So, on fine nights during the next week she kept vigil alone in the Prefects' Room. Three nights passed without result and Clare began to be anxious: Reenie was obeying the injunction to silence most conscientiously, but it was obvious that she would very soon want to know what Clare was doing about her 'clue'. There was little risk of Elsie Butterfield saying anything. She was a fat, sleepy, unobservant girl, interested in nothing but bed, mealtimes, and the date of the end of term. Clare was sure she had not even seen the prowler when Reenie woke her.
She caught Jennifer on the fourth night. She had kept awake in her own room until nearly one o'clock, judging it sounder strategy to take her quarry as she came in rather than intercept her on her way out, when she might produce some more or less acceptable excuse for being downstairs and deny any intention of going out of school. The other nights Clare had watched she had found the fastening of the window in place; still she had waited for an hour or two on the off−chance that she might observe something. This night she found the window−catch undone.
It was a cloudy night, but not raining. She had brought her torch with her in order not to have to switch on the lights, which might be seen shining out across the lawn. She settled herself in the most comfortable of the Prefects' easy−chairs in a position blocking the route from the window to the door, and waited.

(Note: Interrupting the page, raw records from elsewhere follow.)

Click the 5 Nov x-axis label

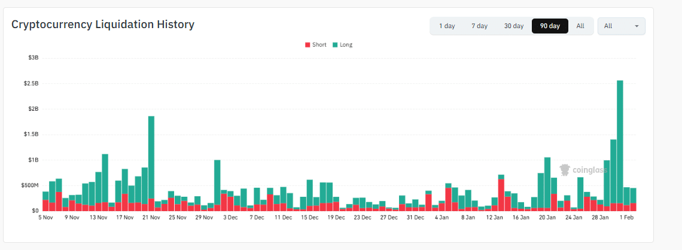(x=46, y=218)
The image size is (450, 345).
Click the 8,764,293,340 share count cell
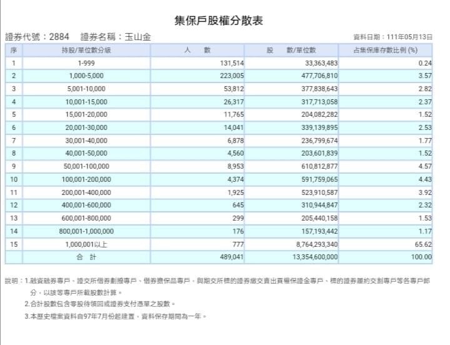click(x=314, y=244)
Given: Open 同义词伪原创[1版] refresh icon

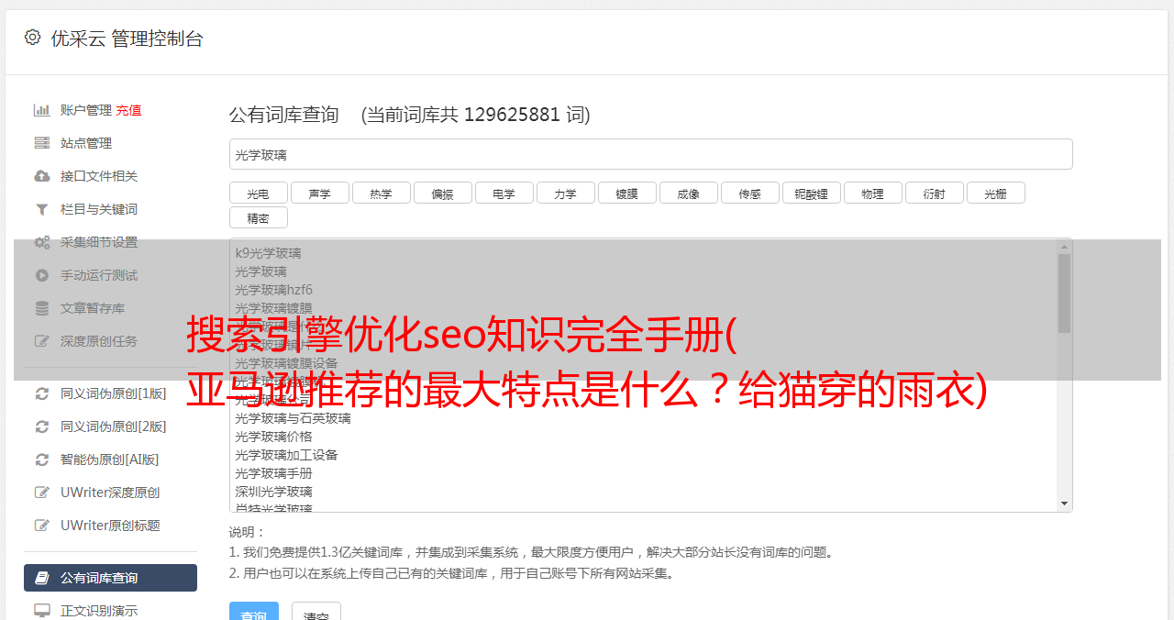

She was not very concerned about the shock she might give Jennifer. An adventurer must expect alarms, and there was an even chance that she would have some companions. Clare felt the humour of being on the side of law and order and smiled in the darkness, anticipating the fun of telling the whole story to Niall.
Her mind went, as usual, to Brackenbine. She could open her reveries of Niall at will and find ever new wonders and joys, like turning the pages of some marvellous book. Two hours passed and she was unconscious of any tedium. She looked at her watch by the dim light of her torch shining through her fingers and saw that it was ten to three. The longer Jennifer was out the less likely it seemed that she would be alone; there must be more fun than solitary mouching round the grounds to keep her so long out of bed. Clare prepared to deal with a gang.
It could have been no later than three, however, when she sat up, alertly listening to footsteps outside. Soon there came a scuffling and scratching at the window. Clare listened critically; she and her companions in old days had taken infinitely more precaution and had been much better burglars than this. A gust of fresh, cold air blew on her and someone jumped down into the room very close to her. She rose and switched on her torch, speaking quietly as she did so. Her heart smote her at the great sob of fear she heard.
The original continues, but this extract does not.